Aim of the exercise: Pick out every line in the material below that contains the string "icon", matching case exactly, and copy each of those lines.

Task inputs:
········

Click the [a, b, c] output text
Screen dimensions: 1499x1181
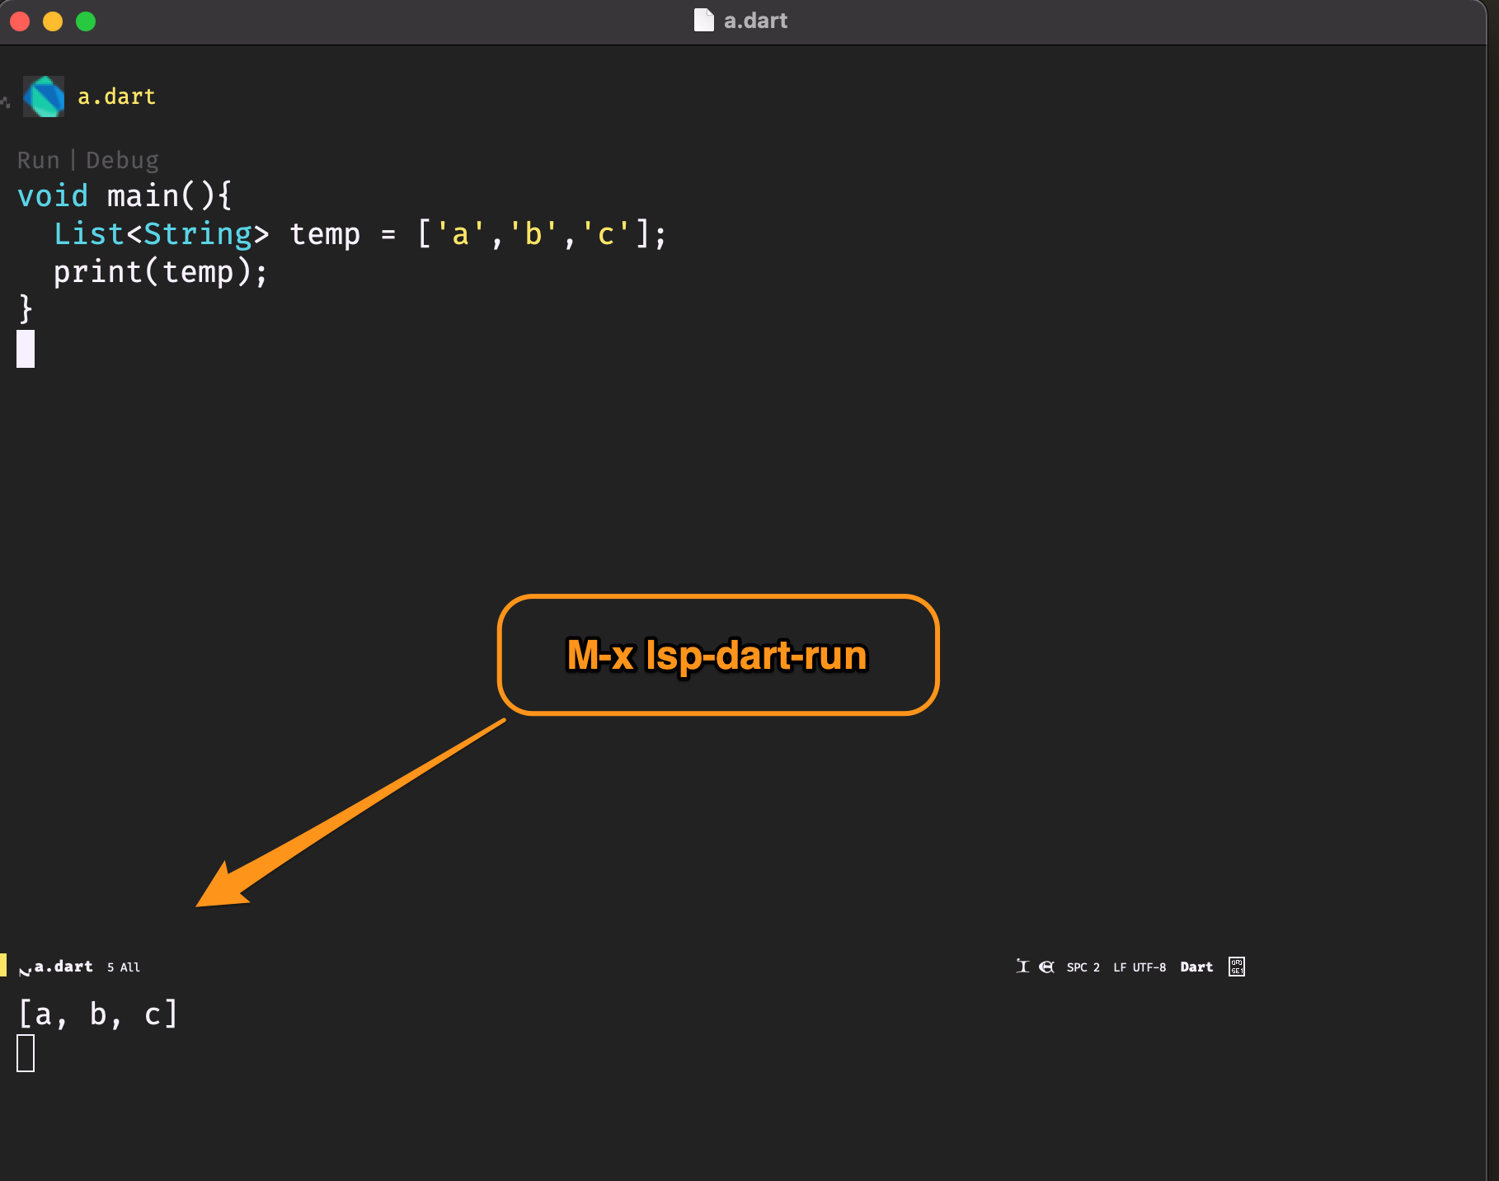(x=97, y=1014)
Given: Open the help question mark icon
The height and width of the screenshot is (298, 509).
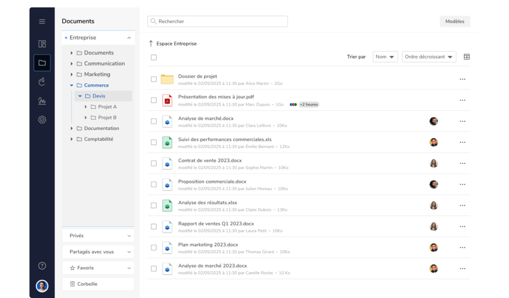Looking at the screenshot, I should pos(42,266).
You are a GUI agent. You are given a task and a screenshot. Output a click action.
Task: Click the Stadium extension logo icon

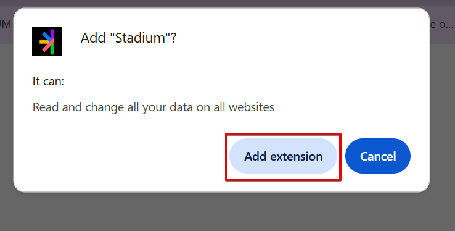tap(47, 41)
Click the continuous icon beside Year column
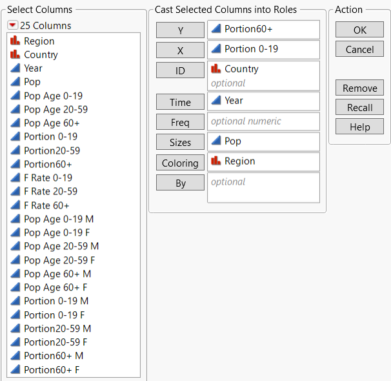391x381 pixels. [15, 68]
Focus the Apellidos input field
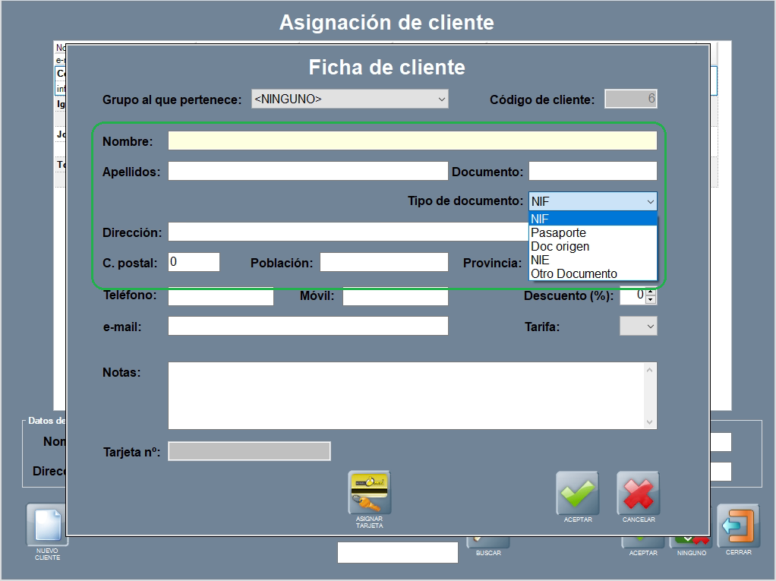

········

Response below:
Given: Open the help question mark icon
Task: Click the Stadium extension logo icon
Click the continuous icon beside Year column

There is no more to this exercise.